Two policy implications emerge from the above analysis. First, the troubled and transactional collaboration between Russia and China illustrates the vital role of trustworthy institutions in facilitating joint innovative ventures. Military-technological cooperation requires a robust institution to be effective and sustainable. It enables the partners to build trust, spell out consequences of opportunistic behavior, and encourage heavy sunk-cost investment for the long run when sharing sensitive technologies. Building such an institution naturally favors countries with similar domestic political systems, shared cultures, and well-aligned strategic goals, yet very few of which are directly applicable to the current Sino-Russian partnership. Partners engaged in military-technological collaboration must accept that sharing certain strategically valuable proprietary information is worth the tradeoff risk for long-term R&D. But if neither side wishes to embrace the vulnerability required to let the other side in on its technological know-how and does not want to establish trustworthy institutions, then joint technological innovation will remain an aspiration.

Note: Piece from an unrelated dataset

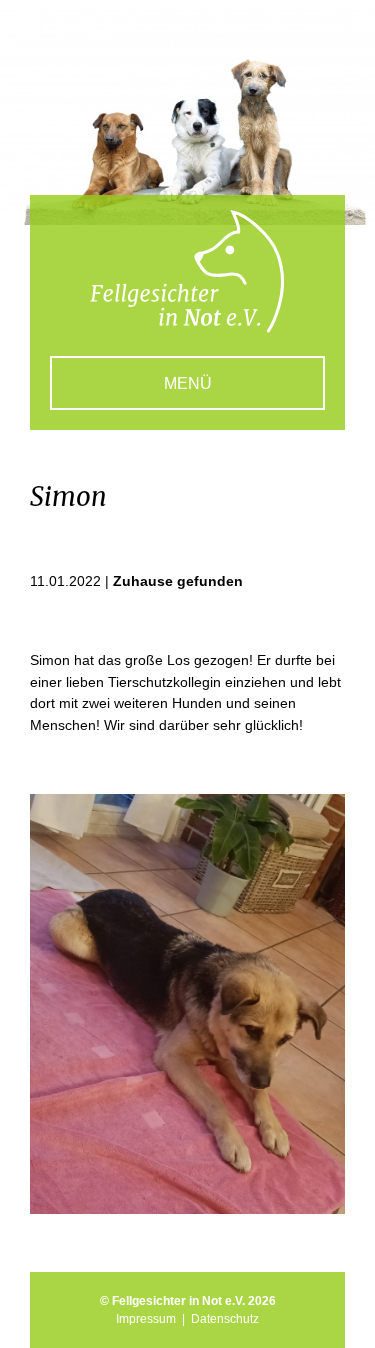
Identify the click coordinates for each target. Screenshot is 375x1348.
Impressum (146, 1319)
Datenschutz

Second, while we may not see many effective joint weapons R&D programs between China and Russia, China may secure a steady stream of selected cutting-edge Russian weapons technology by other means. As Beijing continues to supply Russia’s war effort in Ukraine with low-tech systems, it gains considerable leverage over Russia in negotiating for the sale of cutting-edge weapons technology. In 2022, Russia raised the possibility of selling another batch of the S-400 SAM system to China following the 2015 deal that landed China’s first batch of Russia’s latest air defense technology. The repeated sale was likely an effort to secure more Chinese support as Russia struggled in the war in Ukraine. As a rapidly innovating second-mover, China can benefit from even the one-time-only transactions of advanced weapons to rapidly close its capability gap with the United States. Indeed, China does not need to match the United States system-to-system to gain a strategic advantage in the Indo-Pacific. The United States and its allies should continue to monitor the Chinese introduction and re-innovation of Russian technologies and maintain its innovative gap with China by fostering deep collaborative R&D with trusted allies and partners.

Elliot Ji is a Non-resident Fellow at the Institute for Future Conflict and Stanton Nuclear Security Fellow at RAND Corporation. He received his Ph.D. in Politics from Princeton University in May 2025. He thanks the participants of the 2024 U.S. Naval War College Cyber and Innovation Policy Institute Summer Workshop for their valuable input. The views expressed in this article are based on personal open-source research that does not necessarily represent the position of the Department of the Air Force, the Department of Defense, or the United States Government.